Она хотела сказать что-то большее, но старичок вдруг сорвался с места и побежал — рысцой, топ-топ ножками — к крыльцу и юркнул в свою комнату. Там он заперся на ключ и отдышался. Клавуша между тем, не обратив на его исчезновение никакого внимания, выползла на середку двора и, обнажив свои свинячьи телеса, развалилась на травке, покатываясь, подставляя лучам еще не зашедшего солнца свое мирообъемлющее брюхо… Близ нее лежал Петенька: чесавшись, он так забылся, что упал с веток…

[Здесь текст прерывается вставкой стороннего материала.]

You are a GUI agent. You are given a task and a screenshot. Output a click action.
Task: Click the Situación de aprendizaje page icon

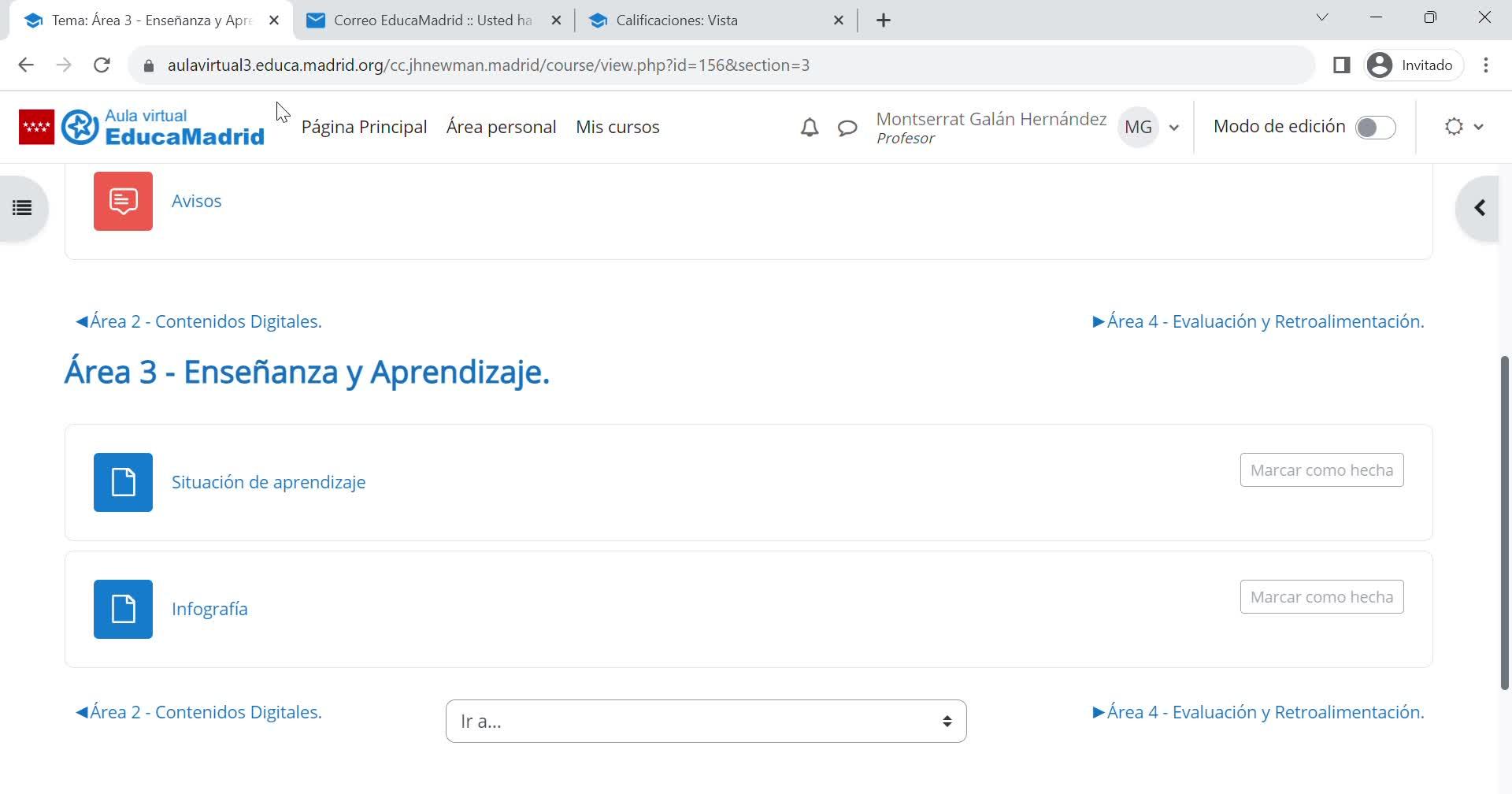click(x=123, y=482)
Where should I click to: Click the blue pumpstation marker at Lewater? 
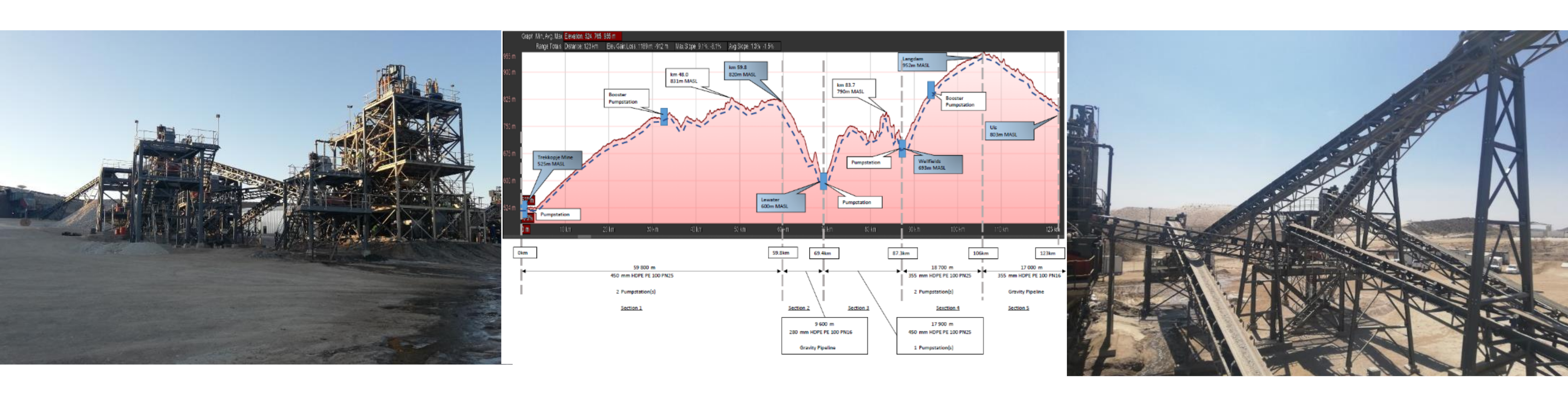click(x=824, y=181)
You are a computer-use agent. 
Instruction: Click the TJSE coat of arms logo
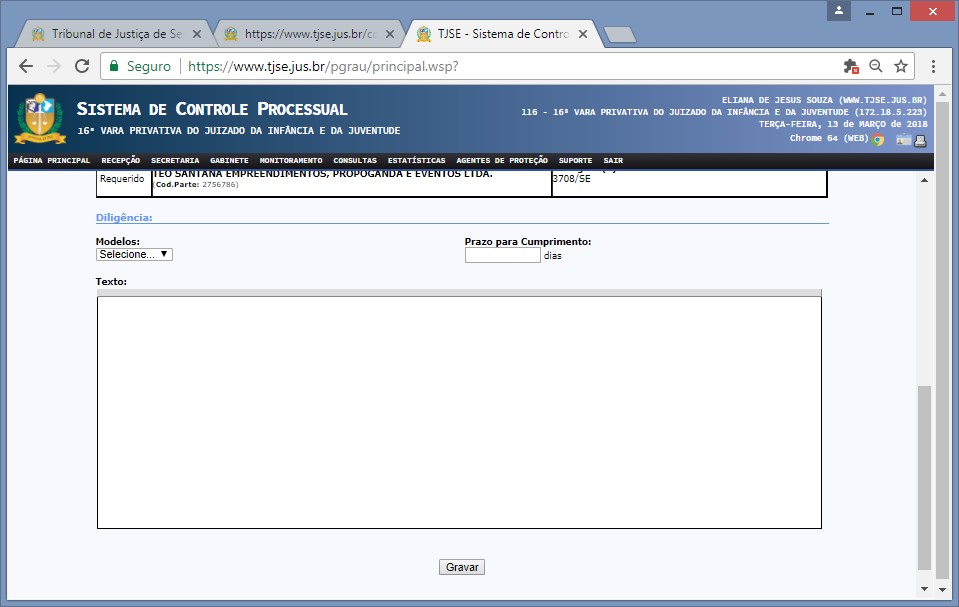click(39, 118)
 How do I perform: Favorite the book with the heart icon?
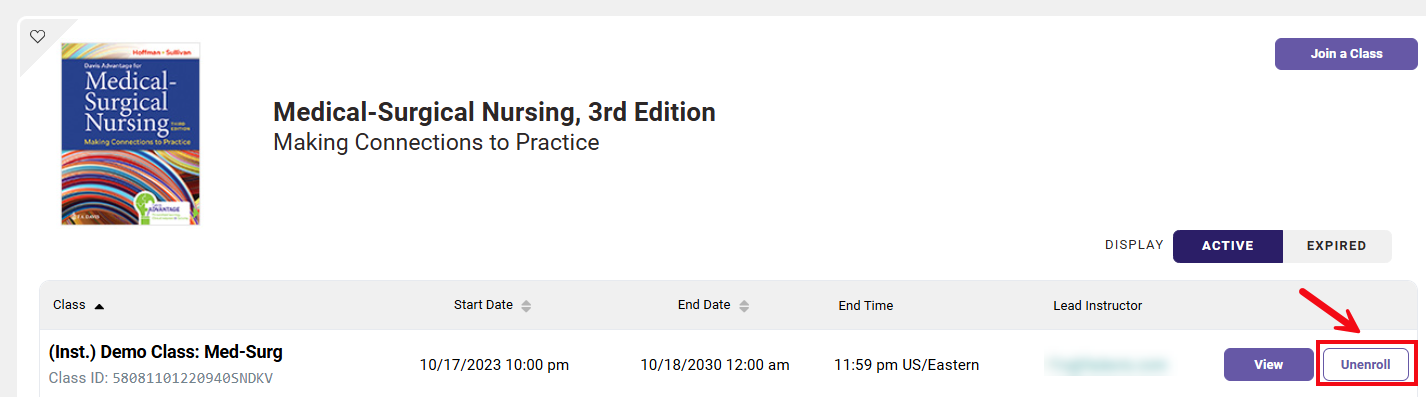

Тем временем, отдохнувши в комнате, Андрей Никитич сначала нашел, что надо срочно отсюда уезжать. Но потом ему сделалось так плохо, что он испугался куда-нибудь двигаться и решил повременить, думая только о том, как бы отвести от себя приступ. «Ведь только что мне было совсем хорошо, я чудом выздоравливал», — застревал он на одной мысли.
Пришел Алексей, и старичок, обеспокоенный только за свое здоровье, как бы забыл о происшествии с Клавой, наказав только Алексею попросить, чтоб хозяйка не волновала его. В глубине души ему даже польстило, что Клава облапила его и полезла как к мужчине — так расценил он Клавины действия. («Значит, я еще живой-с», — подумал он.)
Клавуша как ни в чем не бывало заходила к нему в этот вечер, даже когда он был один. Сидела на стуле и, луща семечки, молча смотрела в окно, болтая ногами.
А ночью, когда все спали, старичку, ушедшему душой в неизвестную тьму, действительно стало плохо, особенно умом. От испуга он даже приподнялся на постели. Не то чтобы он уже умирал, но его вдруг охватил ужас, что все равно он скоро умрет и от этого никуда не денешься. И еще он почувствовал, что внутри его растет какое-то чудовище, которое сметает все его прежние доводы разума о смерти и оголяет его перед самим собой. От ужаса он даже заверещал во тьме, как хрюкает, наверное, свинья-оборотень перед ножом. Это чудовище было его второе внутреннее существо, которое иногда виделось в нем раньше, в глубине его ласковых, христианских глаз, — существо, которое упрямо хотело жить и жить, несмотря ни на что, и которое проснулось в нем теперь с неистовой яростью.